> _Collected data entries_
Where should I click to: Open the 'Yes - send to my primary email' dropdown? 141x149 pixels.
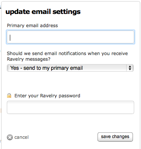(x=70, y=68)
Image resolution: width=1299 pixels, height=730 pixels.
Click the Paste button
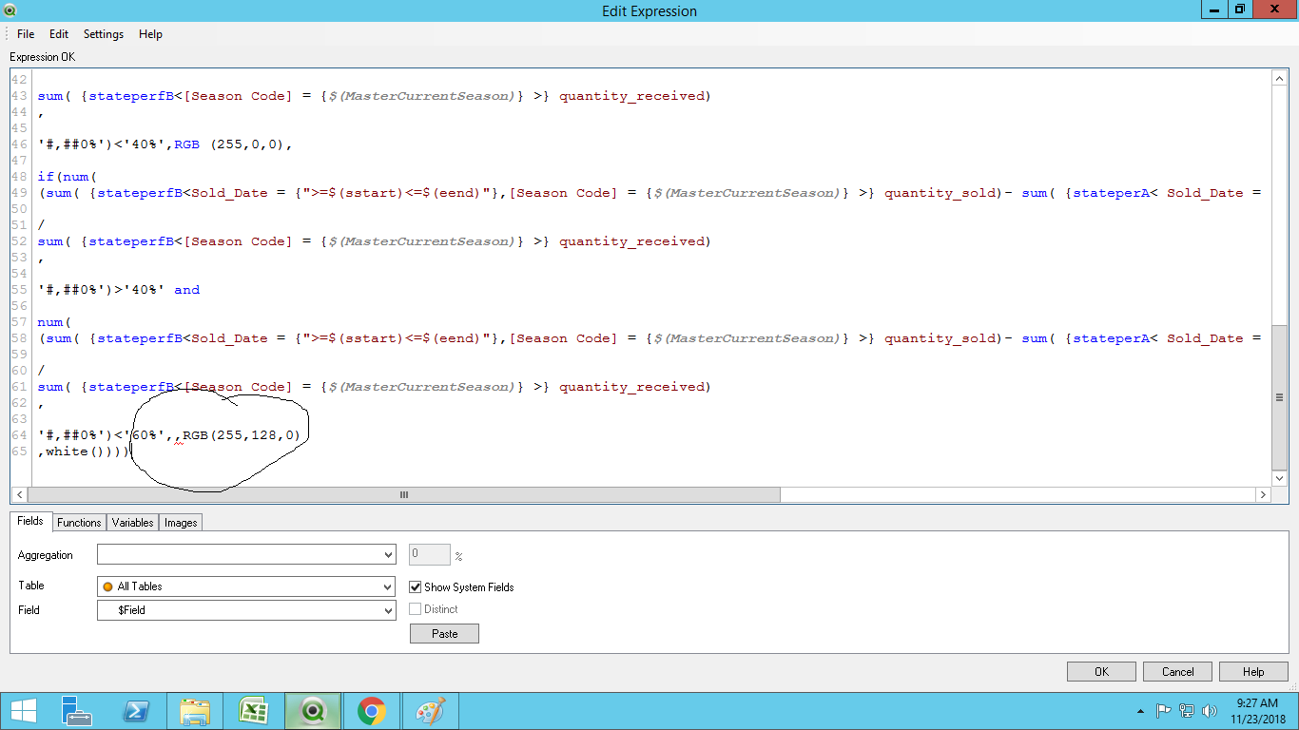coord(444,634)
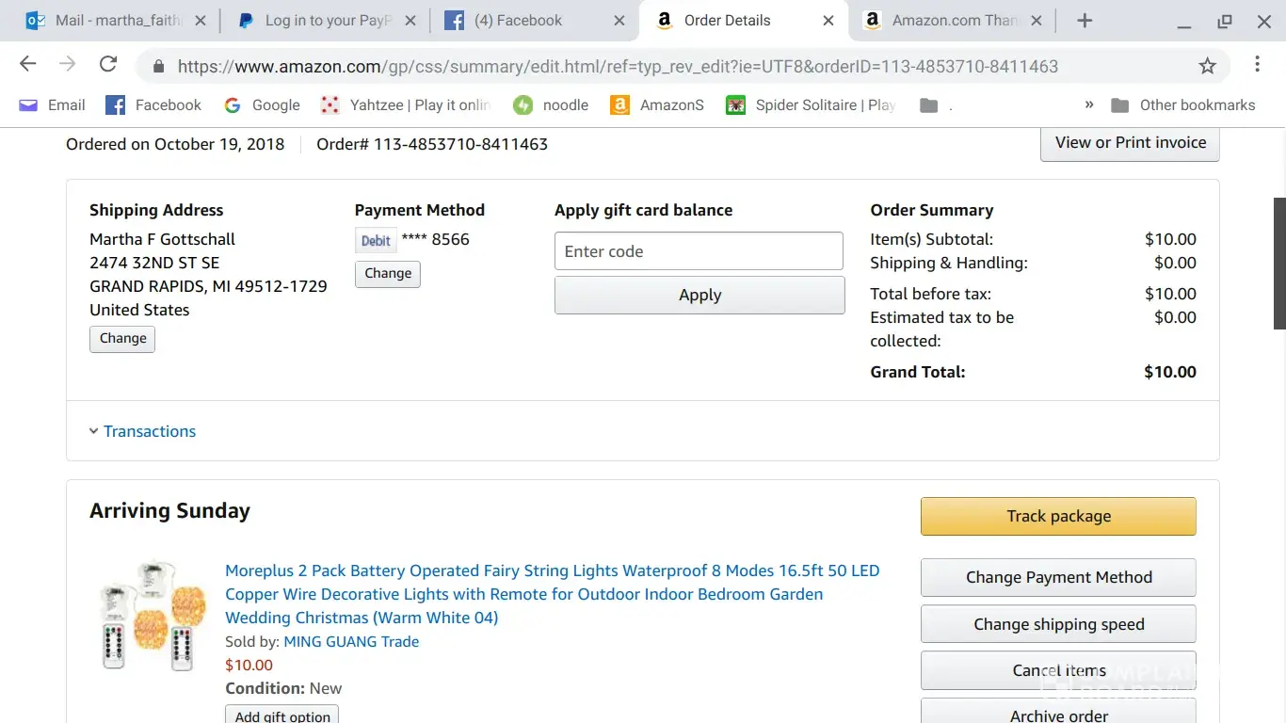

> _WORK INSTRUCTIONS_
Only the lines starting at the one that holds "Image resolution: width=1299" and ending at the last line of the data belong in your answer. Please set them down exactly and omit the pictures.

> _SOLUTION FOR THIS EXERCISE_
Image resolution: width=1299 pixels, height=730 pixels.
Click the Paste button
coord(444,634)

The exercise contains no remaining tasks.